La vaccination contre le sida - 08/05/2007

Carte blanche à : Pierre Sonigo
Chercheur biologie moléculaire

Le vaccin contre le sida est une urgente priorité. Même si les trithérapies ont fait renaître l'espoir de vaincre le sida, ces mélanges de médicaments antiviraux montrent aujourd'hui leurs limites. Il s'agit de traitements au long cours, contraignants, avec des effets secondaires graves et qui permettent une mise en rémission et non une guérison… Sans oublier leur coût qui les mettent hors d'accès des pays les plus touchés. C'est le cas en Afrique, ravagée par l'épidémie. Un vaccin efficace, facile à administrer et bon marché serait une solution idéale pour stopper l'épidémie.

Comment tester l'efficacité de préparations vaccinales conçues en laboratoire ?

De multiples préparations, rivalisant d'ingéniosité technologique ont été conçues en laboratoire : vaccins tués, fragments de virus purifiés ou de synthèse, systèmes de production biotechnologique, virus ou bactéries produisant des fragments de VIH, etc …

Mais quels que soient les résultats obtenus au laboratoire, ou même chez l'animal, il faudra à un moment ou à un autre en arriver à des essais chez l'Homme. Les critères qui permettent de décider qu'un vaccin est suffisamment prometteur pour faire l'objet d'essais d'efficacité humains font l'objet de multiples controverses. Pour certains, les vaccins actuels ne sont pas prêts et il est inutile d'investir des efforts dans de tels essais. Cet effort doit être encore placé dans la recherche en amont. Pour d'autres, la recherche d'amont est suffisante et ne pourra progresser sans des informations précises obtenues chez l'Homme et non dans des tubes à essai ou des animaux de laboratoire.
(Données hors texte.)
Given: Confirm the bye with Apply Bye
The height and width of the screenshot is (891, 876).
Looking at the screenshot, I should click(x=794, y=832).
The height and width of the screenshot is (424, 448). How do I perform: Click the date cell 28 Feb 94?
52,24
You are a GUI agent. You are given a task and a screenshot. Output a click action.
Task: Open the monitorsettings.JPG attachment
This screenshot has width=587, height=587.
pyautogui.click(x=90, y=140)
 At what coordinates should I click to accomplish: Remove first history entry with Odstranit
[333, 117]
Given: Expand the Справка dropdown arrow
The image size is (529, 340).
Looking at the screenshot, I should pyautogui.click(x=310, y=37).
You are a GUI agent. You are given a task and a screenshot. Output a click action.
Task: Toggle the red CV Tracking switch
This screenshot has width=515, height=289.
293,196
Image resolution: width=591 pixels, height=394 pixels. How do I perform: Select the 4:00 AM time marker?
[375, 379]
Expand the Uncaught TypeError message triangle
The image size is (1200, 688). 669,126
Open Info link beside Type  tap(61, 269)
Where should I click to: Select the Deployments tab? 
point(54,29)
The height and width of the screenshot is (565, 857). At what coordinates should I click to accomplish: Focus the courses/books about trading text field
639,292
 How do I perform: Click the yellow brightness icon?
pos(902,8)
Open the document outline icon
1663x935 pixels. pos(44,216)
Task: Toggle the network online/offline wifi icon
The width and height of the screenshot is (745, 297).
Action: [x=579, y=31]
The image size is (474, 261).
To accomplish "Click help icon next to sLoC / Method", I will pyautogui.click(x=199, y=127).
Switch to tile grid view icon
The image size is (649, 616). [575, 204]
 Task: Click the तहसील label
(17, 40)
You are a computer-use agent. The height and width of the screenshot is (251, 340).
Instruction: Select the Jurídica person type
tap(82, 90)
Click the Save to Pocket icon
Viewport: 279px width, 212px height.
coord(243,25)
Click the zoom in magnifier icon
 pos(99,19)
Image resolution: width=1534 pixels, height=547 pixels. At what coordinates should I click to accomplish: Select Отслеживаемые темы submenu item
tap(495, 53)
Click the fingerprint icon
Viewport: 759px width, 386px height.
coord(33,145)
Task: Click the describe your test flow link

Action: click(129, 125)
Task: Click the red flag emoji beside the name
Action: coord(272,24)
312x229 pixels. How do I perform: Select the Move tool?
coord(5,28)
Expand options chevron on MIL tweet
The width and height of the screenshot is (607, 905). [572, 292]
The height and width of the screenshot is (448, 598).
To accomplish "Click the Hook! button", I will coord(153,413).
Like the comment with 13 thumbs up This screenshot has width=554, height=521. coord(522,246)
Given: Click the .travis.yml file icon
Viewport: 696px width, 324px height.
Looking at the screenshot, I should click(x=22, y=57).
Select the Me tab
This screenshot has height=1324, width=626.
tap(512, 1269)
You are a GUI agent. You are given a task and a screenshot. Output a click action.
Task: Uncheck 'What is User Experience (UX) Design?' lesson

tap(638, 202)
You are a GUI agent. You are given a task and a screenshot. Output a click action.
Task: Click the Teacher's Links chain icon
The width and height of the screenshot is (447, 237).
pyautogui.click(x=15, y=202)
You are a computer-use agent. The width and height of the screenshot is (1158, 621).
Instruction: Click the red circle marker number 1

Quoi qu'il en soit, les essais chez l'homme se déroulent obligatoirement en 3 phases :

  • La phase I consiste à tester l'absence de toxicité de la préparation chez un petit nombre de volontaires sains non exposés au virus.
  • La phase II consiste à étudier chez un plus grand nombre de volontaires (50-500), la façon dont le vaccin devra être administré (doses, nombre d'injections et de rappels) pour induire une immunité maximale. Cette immunité est mesurée par divers dosages sanguins. Il faut donc connaître les dosages sanguins qui indiquent a priori une bonne immunité contre le virus. Malheureusement, nous ne connaissons aucune mesure qui garantira que la vaccin sera efficace. Le seul critère fiable de protection, c'est la protection elle-même !
  • D'où l'intérêt de la phase III qui testera l'efficacité réelle de la vaccination. On s'adresse à des volontaires dont le mode de vie comporte des risques élevés de contamination. Une partie d'entre eux recevra un vaccin factice, une autre le vaccin réel. Au bout d'un "certain" temps, trois ans en moyenne, l'efficacité du vaccin sera mesurée en comparant le nombre de nouveaux cas d'infection apparus chez les vrais et les faux vaccinés.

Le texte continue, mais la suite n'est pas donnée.